Задания:
1. Перепиши слово в слово отрывок из текста о Скоропадской, начиная со слов «Поэтому, как ловкая» и заканчивая словами «и своею дочерью.».
2. За кого, судя по тексту о Скоропадской, Петр Великий предложил выдать ее дочь?
3. Назови всех женщин, которых текст о Скоропадской упоминает по имени.

Исходный текст:
════════
В дневнике образованного малороссийского подскарбия почти на каждой странице попадается имя гетманши Скоропадской — «ясновельможная тетка» подскарбия, «ясновельможная пани» и так далее.
Вышедши замуж за Скоропадского, молоденькая Настатья Маркович, впоследствии, когда муж ее выбран был в гетманы, в позднейшие, так сказать, преемники погибшего Мазепы, стала во главе управления всею Малороссиею, потому что муж ее, как мы сказали, далеко был не способен заправлять этою, привыкшею к вольности, страною.
Петр Великий, очень хорошо понимавший людей и относительную их пригодность или непригодность к делу, скоро оценил деловые качества молоденькой украинки, заправлявшей своим мужем, и через нее стал действовать на заправление ходом всех малороссийских дел на месте.
Когда у Скоропадской выросла дочь Ульяна, Петр Великий, желая еще более упрочить нравственное тяготение Малороссии не к Западу, а к Великой России, задумал брачными связями украинок с великороссиянами и великороссиянок с украинцами укрепить это тяготение и конечное объединение в будущем Великой и Малой России.
С этою целью Петр обратился к Скоропадской с предложением отдать дочь Юлианию за великороссиянина из знатного рода, за Петра Петровича Толстого, сына тайного советника Петра Андреевича Толстого, который, как известно, помогал Петру Великому в доставлении из-за границы царевича Алексея Петровича.
Скоропадская тоже поняла необходимость или неизбежность этого объединения, и когда Петр, вообще любивший устраивать свадьбы по своим государственным соображениям, вызвался быть сватом у гетмановой дочери, пани гетманова воспользовалась этим случаем для того, чтобы брак ее дочери с великороссиянином принес, кроме политической пользы ее стране, еще и материальные выгоды ее собственному семейству.
Поэтому, как ловкая женщина, понявшая силу влияния, оказываемого на царя другой женщиной, Екатериной Алексеевной, Скоропадская избрала эту последнюю своею посредницею между сватом и своею дочерью.
Вот что она по этому случаю пишет Екатерине: «Понеже его графское сиятельство (граф Головкин) учинил ответ, что царское величество не из малороссийских, но из великороссийских персон дочери нашей единственной мужа благоволит избрать, тогда мы тому монаршему благоволению весьма благодарны. У великороссийских народов есть такое обыкновение, что за дочерьми дают зятьям изобильные деревни и угодья; мы убо не имеем таковых угодий и деревень за нашею дочерью дать, и ради того, припадая у стоп ног вашего величества, всесмиренно молю исходатайствовать ныне при животе моего мужа собственно для моего во вдовстве пропитания и за дочерью дачи маетностей несколько».
И маетности эти были получены.
════════
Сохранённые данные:
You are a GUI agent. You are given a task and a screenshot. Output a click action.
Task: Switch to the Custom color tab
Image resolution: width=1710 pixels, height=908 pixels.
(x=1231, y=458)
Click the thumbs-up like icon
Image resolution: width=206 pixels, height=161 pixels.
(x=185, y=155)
════════
Ответы к заданиям:
1.
Поэтому, как ловкая женщина, понявшая силу влияния, оказываемого на царя другой женщиной, Екатериной Алексеевной, Скоропадская избрала эту последнюю своею посредницею между сватом и своею дочерью.

2. За Петра Петровича Толстого, сына тайного советника Петра Андреевича Толстого.

3.
- Настатья Маркович (гетманша Скоропадская)
- Ульяна (Юлиания), дочь Скоропадской
- Екатерина Алексеевна